Physical Activity for Healthy Aging
The American College of Sports Medicine, the American Heart Association, the Centers for Disease Control and Prevention and the International Life Sciences Institute convened an expert panel in 1999 to update and develop comprehensive recommendations for physical activity for older adults based on research, best practice, and therapeutic recommendations. Highlights of the recommendations and areas of emphasis for older adults are outlined below. Please see the full report for more details.(1)
The recommendations apply to adults 65years of age or older and adults 50-64 years with conditions that affect movement, fitness or physical activity.

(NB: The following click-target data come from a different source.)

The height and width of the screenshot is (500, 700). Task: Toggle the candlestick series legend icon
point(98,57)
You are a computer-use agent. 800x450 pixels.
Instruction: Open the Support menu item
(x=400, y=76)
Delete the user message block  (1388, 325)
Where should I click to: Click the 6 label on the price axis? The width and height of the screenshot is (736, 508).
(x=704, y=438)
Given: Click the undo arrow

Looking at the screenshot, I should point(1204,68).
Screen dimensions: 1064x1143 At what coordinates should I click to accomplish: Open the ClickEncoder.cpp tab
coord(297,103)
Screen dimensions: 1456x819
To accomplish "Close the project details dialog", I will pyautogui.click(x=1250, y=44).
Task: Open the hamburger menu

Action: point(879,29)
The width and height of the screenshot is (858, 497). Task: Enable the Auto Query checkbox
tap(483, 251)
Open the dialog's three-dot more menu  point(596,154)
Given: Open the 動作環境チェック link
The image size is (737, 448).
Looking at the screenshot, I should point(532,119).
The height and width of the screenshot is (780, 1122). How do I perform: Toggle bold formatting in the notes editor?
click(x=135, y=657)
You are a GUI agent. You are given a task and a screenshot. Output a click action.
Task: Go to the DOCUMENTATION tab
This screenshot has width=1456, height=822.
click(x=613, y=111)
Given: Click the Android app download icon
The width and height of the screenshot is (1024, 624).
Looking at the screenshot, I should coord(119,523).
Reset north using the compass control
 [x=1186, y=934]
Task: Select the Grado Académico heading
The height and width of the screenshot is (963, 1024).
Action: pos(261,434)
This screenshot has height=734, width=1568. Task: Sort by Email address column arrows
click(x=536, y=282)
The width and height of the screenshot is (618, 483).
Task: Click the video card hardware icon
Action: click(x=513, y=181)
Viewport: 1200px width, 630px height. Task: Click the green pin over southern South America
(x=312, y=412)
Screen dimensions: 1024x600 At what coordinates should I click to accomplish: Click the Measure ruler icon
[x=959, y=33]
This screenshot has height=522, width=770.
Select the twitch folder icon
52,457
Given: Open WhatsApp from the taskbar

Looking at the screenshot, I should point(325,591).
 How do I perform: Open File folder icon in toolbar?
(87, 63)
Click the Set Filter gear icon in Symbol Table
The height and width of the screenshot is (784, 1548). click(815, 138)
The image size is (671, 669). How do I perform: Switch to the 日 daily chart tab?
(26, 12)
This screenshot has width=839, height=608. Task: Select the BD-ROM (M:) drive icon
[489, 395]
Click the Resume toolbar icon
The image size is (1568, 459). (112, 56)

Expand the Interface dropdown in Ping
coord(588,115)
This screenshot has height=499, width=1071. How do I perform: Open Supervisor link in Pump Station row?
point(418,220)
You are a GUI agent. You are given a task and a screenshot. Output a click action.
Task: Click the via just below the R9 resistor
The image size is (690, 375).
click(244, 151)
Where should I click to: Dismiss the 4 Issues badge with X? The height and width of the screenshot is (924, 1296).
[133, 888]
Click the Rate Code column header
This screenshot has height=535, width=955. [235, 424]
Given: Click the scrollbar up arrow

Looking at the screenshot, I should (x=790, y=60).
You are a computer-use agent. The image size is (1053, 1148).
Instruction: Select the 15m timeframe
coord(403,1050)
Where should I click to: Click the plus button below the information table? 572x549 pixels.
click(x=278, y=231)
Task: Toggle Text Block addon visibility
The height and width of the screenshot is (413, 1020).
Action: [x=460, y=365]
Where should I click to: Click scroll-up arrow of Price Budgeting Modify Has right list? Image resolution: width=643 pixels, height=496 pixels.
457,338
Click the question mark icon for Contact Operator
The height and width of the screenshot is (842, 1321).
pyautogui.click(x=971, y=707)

Individuals should consult their healthcare provider regarding specific recommendations.
- Thirty minutes or more of moderate-intensity aerobic physical activity five days per week or 20 minutes of vigorous-intensity physical activity three days per week or a combination of these.
- Eight to ten exercises, with ten to 15 repetitions, should be performed on two or more non-consecutive days per week.
- Level of effort should be moderate to high.
- Exercises include weight training and resistance exercise for major muscle groups.
- Perform activities to maintain or increase flexibility, ten minutes on two days per week.
Balance exercise (exercise specific to reduce risk of injury from falls)
- Perform exercises that maintain or improve balance.
Benefits of greater amounts of activity
- Improved personal fitness.
- Improved management of conditions where increased physical activity is therapeutic.
- Reduced risks for chronic disease and premature mortality.
Integrate preventive and therapeutic recommendations
- Perform activities to prevent conditions from developing and/or treat conditions according to abilities and needs.
- Plan includes each type of activity. and how, when, and where each activity is performed.
- Plan integrates prevention and therapy for chronic conditions.
- Plan is regularly reevaluated to address changes in ability or health status.
Areas of emphasis for older adults
- Reduce sedentary behavior.
- Increase moderate activity (with less emphasis on attaining high levels of activity).
- Take gradual, stepwise approach.
- Perform muscle-strengthening activity and all recommended types of activity.
- Sustain emphasis on individual-level and community-level approaches.
- Use risk management strategies to prevent injury.
- Nelson ME, Rejeski WJ, Blair SN, Duncan PW, Jedge JO, King AC, Macera CA, Castaneda-Sceppa C. Physical activity and public health in older adults: Recommendations from the American College of Sports Medicine and the American Heart Association. Med Sci Sports Exerc 39:1435-1445, 2007. Available: www.acsm-msse.org.